2

I would like to perform a rows query with Happybase for some known row keys and add a value filter so that only rows matching the filter are returned.

In HBase shell you can supply a filter to a get command, like so:

get 'meta', 'someuser', {FILTER => "SingleColumnValueFilter ('cf','gender',=,'regexstring:^male$')"}

In Happybase you can add a filter to a scan command but I don't see the option on a rows query. Here is how it works for scan:

rows = tab.scan(filter="SingleColumnValueFilter('cf','gender',=,'regexstring:^male$')")

Is there a way to perform a filtered rows query (for potentially random ordered row keys) using Happybase (or any other Python HBase client library)?

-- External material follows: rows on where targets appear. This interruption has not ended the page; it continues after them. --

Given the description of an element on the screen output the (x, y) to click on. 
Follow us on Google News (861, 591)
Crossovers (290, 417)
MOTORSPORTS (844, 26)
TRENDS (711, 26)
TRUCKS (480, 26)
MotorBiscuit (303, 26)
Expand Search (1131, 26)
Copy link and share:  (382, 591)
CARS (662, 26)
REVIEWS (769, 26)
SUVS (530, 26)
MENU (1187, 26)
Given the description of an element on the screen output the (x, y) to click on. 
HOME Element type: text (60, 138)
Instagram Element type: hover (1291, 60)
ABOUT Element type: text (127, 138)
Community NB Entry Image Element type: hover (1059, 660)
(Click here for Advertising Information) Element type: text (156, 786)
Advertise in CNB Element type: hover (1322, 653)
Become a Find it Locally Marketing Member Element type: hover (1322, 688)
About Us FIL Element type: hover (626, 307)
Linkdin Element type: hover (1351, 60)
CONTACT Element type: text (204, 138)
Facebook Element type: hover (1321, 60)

I imagined it would look like this (but there is no filter argument):

rows = tab.rows(rows=['h_key', 'a_key', 'z_key'], filter="SingleColumnValueFilter('cf','gender',=,'regexstring:^male$')")
dsimmie
  • 189
  • 1
  • 2
  • 14

1 Answers1

0

Get with filter is equal to Scan with start/stop row.

rows = tab.scan(filter="SingleColumnValueFilter('cf','gender',=,'regexstring:^male$')",
                     row_start="someuser", row_stop="someuser")

In Java, a FilterList combined MultiRowRangeFilter and SingleColumnValueFilter will perfectly satisfy your demand, and there is an example about that.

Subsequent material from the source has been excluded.